__Tugas Latihan__:
**a)** Sebutkan semua jumlah uang dalam dolar AS (US$) yang tercantum dalam teks tentang kolapsnya SVB.
**b)** Kutip bagian teks tentang kolapsnya SVB mulai dari "Kebijakan ketat bank" sampai "yang menarik simpanan.", termasuk kedua bagian itu.
**c)** Rangkum teks tentang kolapsnya SVB dalam dua kalimat.

__Teks Latihan__:
---*---
Kebijakan ketat bank sentral Amerika Serikat (AS) The Federal Reserve (The Fed) disorot tajam setelah salah satu bank terbesar di Amerika Serikat (AS) Silicon Valley Bank (SVB) kolaps pada Jumat (10/3/2023).
SVB kolaps hanya 48 jam setelah berencana mengumpulkan dana sebesar US$ 2,25 miliar untuk menambah modal pada Rabu (8/3/2023).
Bank yang berdiri pada 1983 tersebut membutuhkan suntikan modal karena banyaknya klien mereka yang menarik simpanan.
Persoalan bermula dari lonjakan suku bunga The Fed. Bank sentral AS tersebut mengerek suku bunga acuan sebesar 450 basis points (bps) dalam setahun terakhir menjadi 4,5-4,75%. Suku bunga tersebut adalah yang tertinggi sejak September 2007.
Pada empat pertemuan Juni, Juli, September, dan November 2022, The Fed bahkan menaikkan suku bunga masing-masing sebesar 75 bps.
Sejak The Fed memberlakukan kebijakan moneter suku bunga pada 1990, The Fed tidak pernah menaikkan suku bunga acuan sebesar 75 bps selama empat kali beruntun.
Kenaikan agresif The Fed ini hanya berselang dua tahun setelah The Fed secara agresif menurunkan suku bunga karena pandemi Covid-19. Suku bunga diturunkan hingga 0-0,25% atau level terendah sepanjang sejarah
Kenaikan suku bunga The Fed yang agresif membuat rencana penawaran saham perdana (IPO) start up tertunda. Kondisi ini membuat pengumpulan dana di luar IPO semakin mahal.
Nasabah SVB, terutama start up, pun kemudian banyak yang menarik dana mereka dari SVB untuk memenuhi likuiditas mereka. Penarikan dana yang terus menerus membuat SVB goyang dan memicu kekhawatiran.
Hingga Kamis (9/3/2023), penarikan modal dari SVB menembus US$ 42 miliar atau Rp 648,69 triliun. SVB pun terpaksa menjual kepemilikan obligasi mereka senilai US$ 21 miliar atau Rp 324,5 triliun untuk mendapatkan dana.
Sebagian besar obligasi yang dimiliki SVB adalah surat utang pemerintah AS.
Namun, dengan kondisi saat ini, penjualan bond malah membuat bank tersebut rugi hingga US$ 1,8 miliar atau sekitar Rp 27,8 triliun.
---*---
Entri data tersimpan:
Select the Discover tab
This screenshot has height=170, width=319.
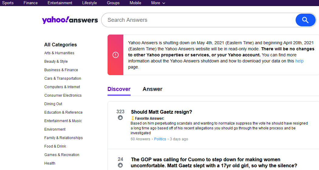(119, 89)
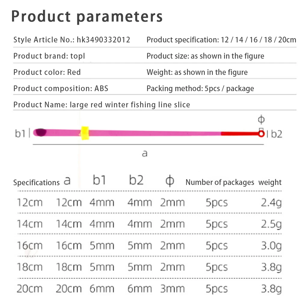
Task: Click the yellow band on the float diagram
Action: click(x=84, y=133)
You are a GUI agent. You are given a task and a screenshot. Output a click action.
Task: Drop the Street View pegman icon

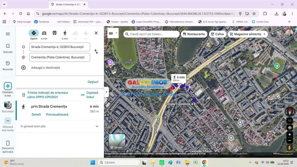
---*---
__Daftar Jawaban__:
**a)** US$ 2,25 miliar, US$ 42 miliar, US$ 21 miliar, US$ 1,8 miliar

**b)**
Kebijakan ketat bank sentral Amerika Serikat (AS) The Federal Reserve (The Fed) disorot tajam setelah salah satu bank terbesar di Amerika Serikat (AS) Silicon Valley Bank (SVB) kolaps pada Jumat (10/3/2023).
SVB kolaps hanya 48 jam setelah berencana mengumpulkan dana sebesar US$ 2,25 miliar untuk menambah modal pada Rabu (8/3/2023).
Bank yang berdiri pada 1983 tersebut membutuhkan suntikan modal karena banyaknya klien mereka yang menarik simpanan.

**c)** Silicon Valley Bank (SVB) kolaps pada Jumat (10/3/2023) setelah banyak nasabah, terutama start up, menarik dana mereka untuk memenuhi likuiditas. Persoalan ini bermula dari kenaikan agresif suku bunga The Fed yang menunda rencana IPO start up, dan SVB terpaksa menjual obligasi senilai US$ 21 miliar yang justru membuatnya rugi hingga US$ 1,8 miliar.